# Фрагмент страницы

- - -

Сколь далеко это от пира Божьегоя, обещанного всему человечеству в Ис 25: 6–8 (см. главы 1 и 8). Теперь стервятники кормятся людьми – свободными и рабами, малыми и великими; «и все птицы напитались их трупами» (Откр 19: 21).

Более того, с одной стороны, Христос есть «Агнец как бы закланный» (Откр 5: 6), «Агнец закланный» (Откр 5: 12), а «кровь Агнца» (Откр 7: 14; 17: 11) есть кровь распятого Христа. С другой стороны, Христос описывается как завоеватель: «Агнец победит их, ибо он есть Господь господствующих и Царь царей» (Откр 17: 14). В великой последней битве с «царями земли» и их земными армиями Христос предстает как «Верный и Истинный», именуемый «Словом Божиим». Агнец закланный становится Агнцем закалывающим.

- - -

# Строки данных
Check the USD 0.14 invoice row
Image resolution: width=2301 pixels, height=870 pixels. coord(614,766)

- - -

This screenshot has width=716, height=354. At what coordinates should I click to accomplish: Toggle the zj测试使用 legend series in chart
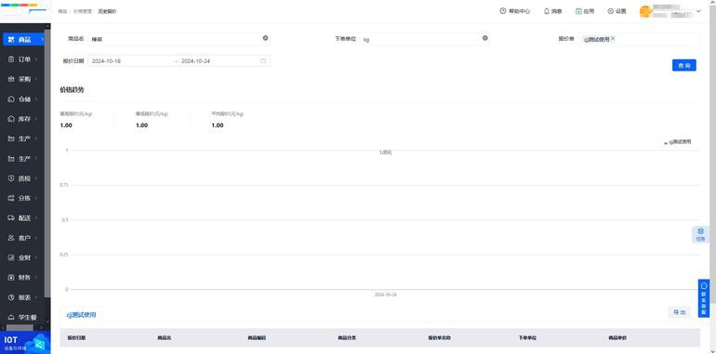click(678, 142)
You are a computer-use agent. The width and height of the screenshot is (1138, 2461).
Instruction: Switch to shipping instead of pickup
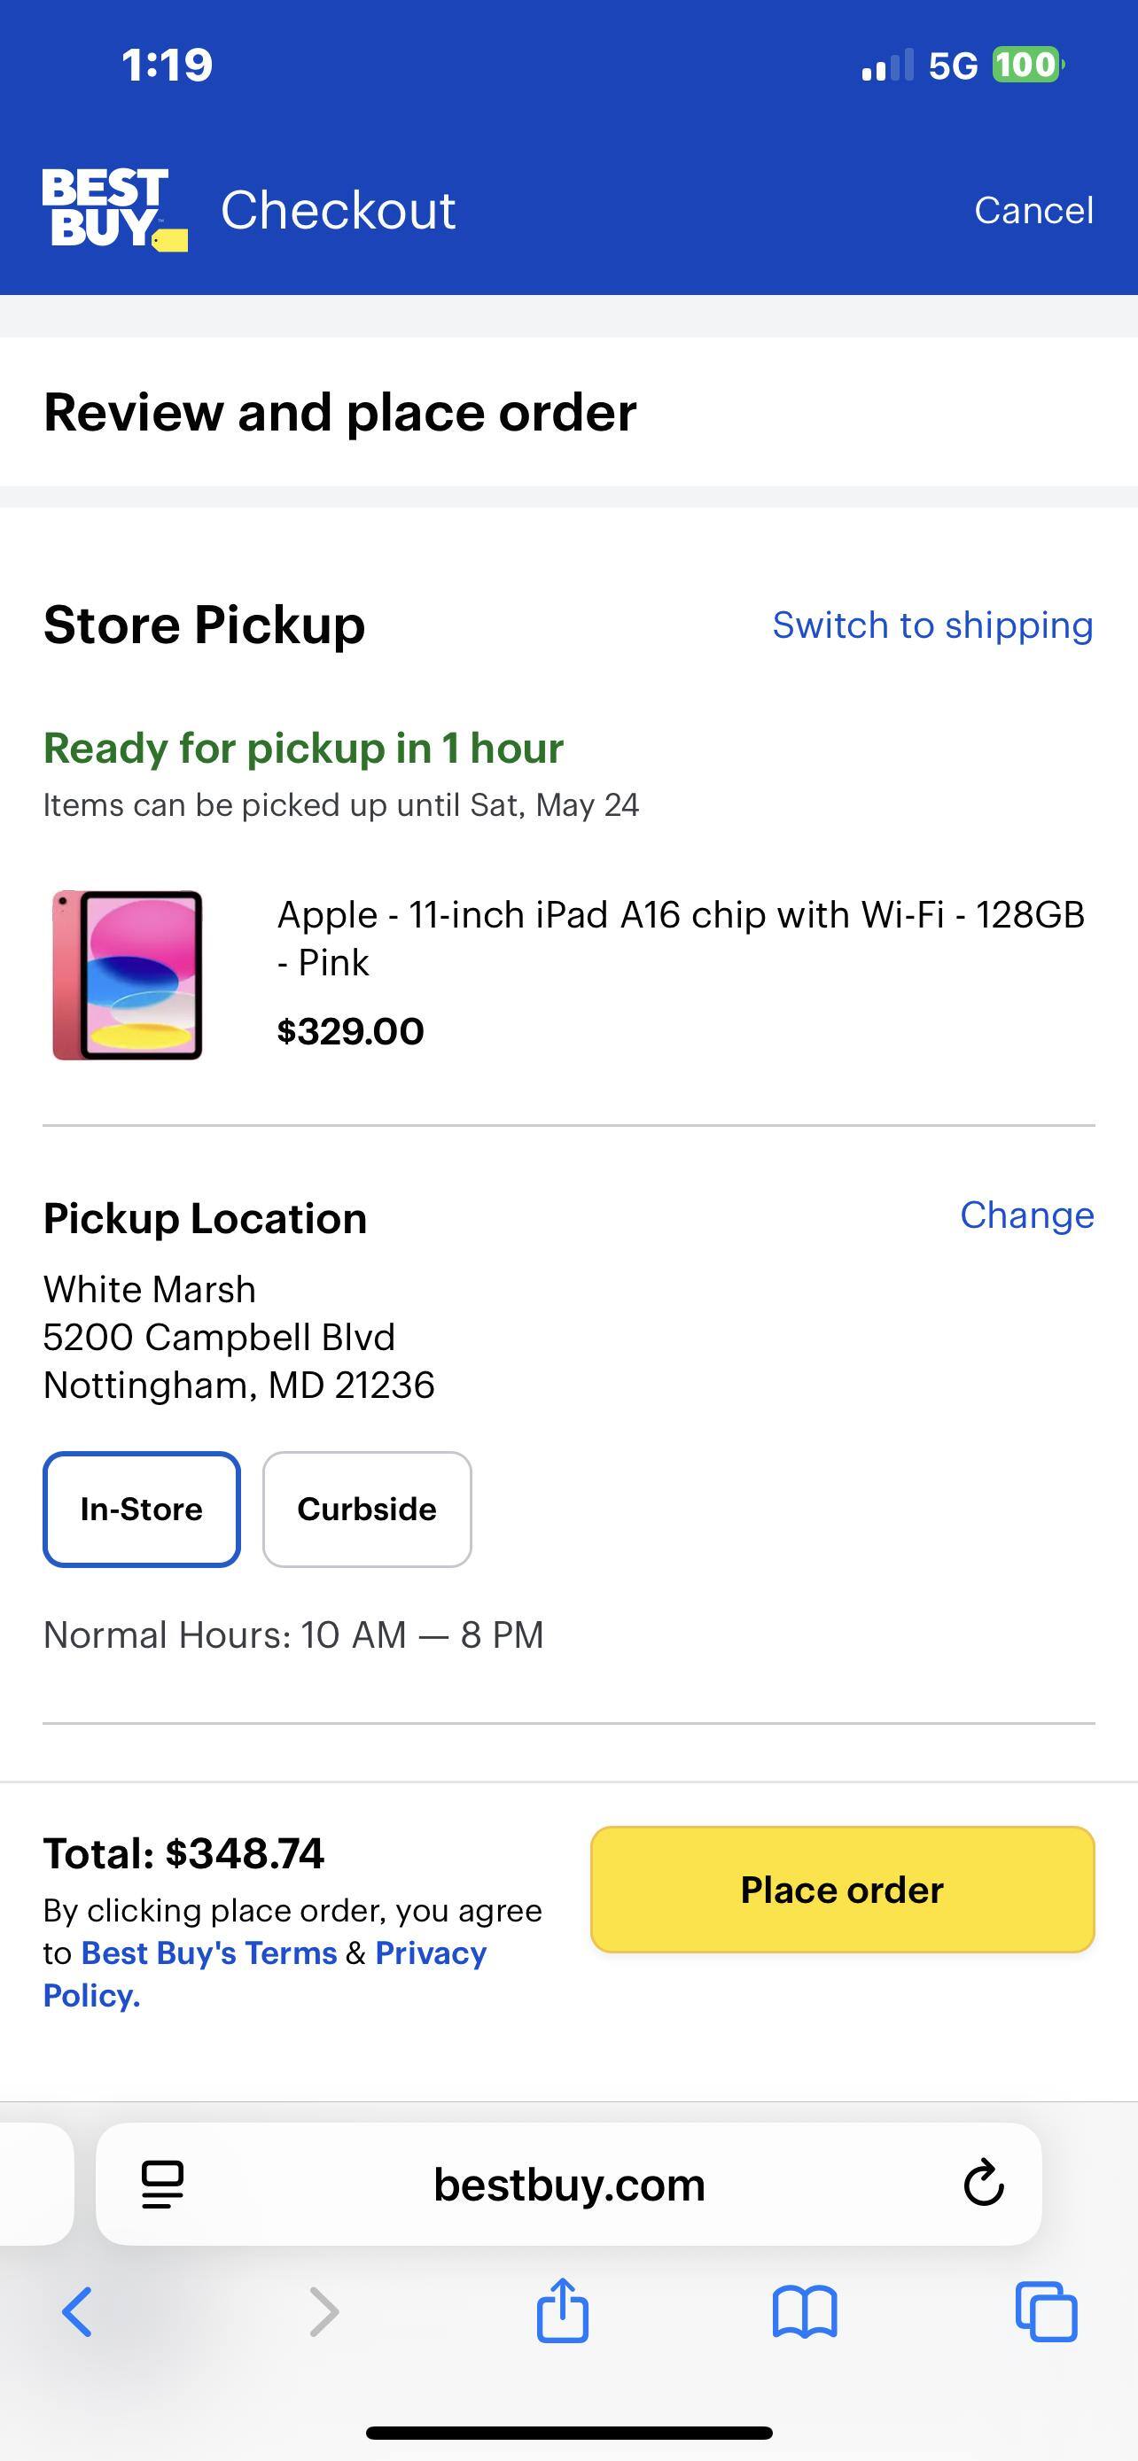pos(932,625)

- - -

# Что сделать
Повторите полностью фрагмент страницы об образе Агнца в Откровении, ничего в нем не меняя. Строки данных никак не связаны с фрагментом страницы.

# Выполненное задание
Сколь далеко это от пира Божьегоя, обещанного всему человечеству в Ис 25: 6–8 (см. главы 1 и 8). Теперь стервятники кормятся людьми – свободными и рабами, малыми и великими; «и все птицы напитались их трупами» (Откр 19: 21).

Более того, с одной стороны, Христос есть «Агнец как бы закланный» (Откр 5: 6), «Агнец закланный» (Откр 5: 12), а «кровь Агнца» (Откр 7: 14; 17: 11) есть кровь распятого Христа. С другой стороны, Христос описывается как завоеватель: «Агнец победит их, ибо он есть Господь господствующих и Царь царей» (Откр 17: 14). В великой последней битве с «царями земли» и их земными армиями Христос предстает как «Верный и Истинный», именуемый «Словом Божиим». Агнец закланный становится Агнцем закалывающим.